Well, you make up your own mind of course, but please note that it's well documented that Phoronix has a grudge against AMD because AMD doesn't give him freebie cards. He makes no secret of it, and only published very biased benchmarks. Phoronix is a bit of a moron, only use phoronix for links to other articles, not by phoronix lol. Don't believe anyone that says that a card with half the bus width outperforms a card from the same generation with double the bus width, it's just not going to happen.
With nVidia, you don't have the slightest chance of good KMS performance, they'd rather die than open source kernel modules, and nVidia cards suck pretty hard when it comes to OpenCL, because nVidia - again - refuses to comply to the open source standards. Also in terms of scalability, AMD complies to the open source standards for OpenCL and OpenMP, but nVidia doesn't, it has it's own protocol, viciously called OpenACC, because it's not "open" at all, and it just doesn't compile with GCC, so that's a big problem for linux users, it will only compile with LLVM/Clang if you add OpenACC, and that will bring nothing at all, for there is not a single application that actually uses it.
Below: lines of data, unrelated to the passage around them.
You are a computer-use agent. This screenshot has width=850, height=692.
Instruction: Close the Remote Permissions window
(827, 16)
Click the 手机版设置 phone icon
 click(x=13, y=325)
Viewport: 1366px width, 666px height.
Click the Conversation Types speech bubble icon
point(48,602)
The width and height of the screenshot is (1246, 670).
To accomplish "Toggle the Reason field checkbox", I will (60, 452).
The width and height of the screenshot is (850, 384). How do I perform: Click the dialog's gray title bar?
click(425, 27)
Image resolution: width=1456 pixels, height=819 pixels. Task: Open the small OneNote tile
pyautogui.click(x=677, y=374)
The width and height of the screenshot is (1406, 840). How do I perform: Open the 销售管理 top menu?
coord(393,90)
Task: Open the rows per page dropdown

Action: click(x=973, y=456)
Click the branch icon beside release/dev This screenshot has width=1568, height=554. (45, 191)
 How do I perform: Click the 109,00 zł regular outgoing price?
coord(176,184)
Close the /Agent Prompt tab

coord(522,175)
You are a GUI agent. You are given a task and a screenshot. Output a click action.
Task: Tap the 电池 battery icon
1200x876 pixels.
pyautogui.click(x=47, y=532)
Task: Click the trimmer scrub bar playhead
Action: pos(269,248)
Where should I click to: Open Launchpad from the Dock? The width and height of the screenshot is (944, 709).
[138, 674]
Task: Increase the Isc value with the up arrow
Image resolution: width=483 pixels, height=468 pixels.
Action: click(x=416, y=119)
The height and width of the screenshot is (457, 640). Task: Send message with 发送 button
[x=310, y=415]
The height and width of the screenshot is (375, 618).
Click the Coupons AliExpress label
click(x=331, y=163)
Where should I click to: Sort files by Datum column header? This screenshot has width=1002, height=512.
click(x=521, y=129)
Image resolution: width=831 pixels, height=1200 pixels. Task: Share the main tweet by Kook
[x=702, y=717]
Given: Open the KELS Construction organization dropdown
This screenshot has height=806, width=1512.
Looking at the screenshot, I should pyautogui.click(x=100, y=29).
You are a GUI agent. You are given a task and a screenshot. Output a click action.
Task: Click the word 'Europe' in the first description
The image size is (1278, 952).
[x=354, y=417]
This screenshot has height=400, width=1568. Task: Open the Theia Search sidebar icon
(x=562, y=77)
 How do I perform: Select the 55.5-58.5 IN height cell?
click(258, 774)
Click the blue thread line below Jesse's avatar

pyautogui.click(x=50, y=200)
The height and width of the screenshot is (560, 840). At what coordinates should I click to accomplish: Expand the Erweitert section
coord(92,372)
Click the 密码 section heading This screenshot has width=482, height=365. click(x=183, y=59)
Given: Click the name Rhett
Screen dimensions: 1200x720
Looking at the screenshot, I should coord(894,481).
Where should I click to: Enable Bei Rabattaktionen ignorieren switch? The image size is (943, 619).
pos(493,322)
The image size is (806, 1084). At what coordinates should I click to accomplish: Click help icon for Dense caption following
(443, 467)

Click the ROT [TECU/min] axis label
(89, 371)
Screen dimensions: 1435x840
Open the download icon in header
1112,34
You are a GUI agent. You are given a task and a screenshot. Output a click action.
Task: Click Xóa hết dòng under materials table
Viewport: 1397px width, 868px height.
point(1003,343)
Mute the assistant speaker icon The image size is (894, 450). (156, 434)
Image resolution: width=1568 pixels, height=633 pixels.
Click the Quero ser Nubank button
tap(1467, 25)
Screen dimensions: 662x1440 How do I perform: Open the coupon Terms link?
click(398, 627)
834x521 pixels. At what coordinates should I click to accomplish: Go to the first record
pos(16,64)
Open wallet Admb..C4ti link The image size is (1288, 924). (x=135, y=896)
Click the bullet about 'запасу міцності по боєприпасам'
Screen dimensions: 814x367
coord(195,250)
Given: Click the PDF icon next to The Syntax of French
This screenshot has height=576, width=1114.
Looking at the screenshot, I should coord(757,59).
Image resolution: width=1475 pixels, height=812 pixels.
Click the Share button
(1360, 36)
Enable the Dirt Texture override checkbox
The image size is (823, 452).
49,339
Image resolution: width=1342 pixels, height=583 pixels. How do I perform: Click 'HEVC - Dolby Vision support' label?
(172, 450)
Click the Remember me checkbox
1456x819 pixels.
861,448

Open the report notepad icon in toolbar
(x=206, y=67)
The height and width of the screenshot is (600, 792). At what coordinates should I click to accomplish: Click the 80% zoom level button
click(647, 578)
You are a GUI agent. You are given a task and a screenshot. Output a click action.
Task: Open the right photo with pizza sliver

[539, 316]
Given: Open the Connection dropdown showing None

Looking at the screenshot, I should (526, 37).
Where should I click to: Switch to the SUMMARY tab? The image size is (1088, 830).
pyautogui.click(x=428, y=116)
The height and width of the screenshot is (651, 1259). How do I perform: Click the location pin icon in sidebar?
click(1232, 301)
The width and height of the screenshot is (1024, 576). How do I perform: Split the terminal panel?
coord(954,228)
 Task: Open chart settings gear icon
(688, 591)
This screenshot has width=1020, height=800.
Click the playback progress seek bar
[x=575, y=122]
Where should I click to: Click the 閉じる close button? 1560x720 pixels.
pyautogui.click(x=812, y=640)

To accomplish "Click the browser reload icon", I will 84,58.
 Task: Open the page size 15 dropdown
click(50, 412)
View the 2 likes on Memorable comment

That doesn't mean that you have to stay away from nVidia, if you need lower power usage or really low noise for instance (even though the latest AMD GPU's aren't that bad either in terms of noise) in a really small form factor, nVidia is the way to go. The only desktop nVidia card that I would be interested in though, is the GTX 750Ti in very small form factor. I've had several GTX680's, those were my last high end consumer range nVidia cards, and just like their predecessors (I've used nVidia for years until 2012 because nVidia actually until then always had the best drivers for linux), they developed power supply problems, something I've never had with AMD cards, that have a much beefier power supply arrangement.
Just sharing my experience here, not judging, I still use nVidia cards in laptops where I don't need a lot of compute performance, it's a matter of what works for you, you have to decide yourself. I actually kept using an old 9800GTX because it's the best linux card nVidia has ever made, and it runs great with nouveau, I use it for the host when I PCI bind my AMD card to my Windows kvm guest on a desktop machine. But right now, for desktop linux use, I wouldn't drop any money on an nVidia card to be honest. For a very small form factor HTPC with Windows, I would go for an nVidia half form factor card, most definitely, because silent, low power, and good Windows performance, even though the nVidia experience bloatware sucks just as much as AMD Gaming Evolved crap, and for laptops with discrete graphics, definitely nVidia, but for desktops, I'll take AMD for the moment.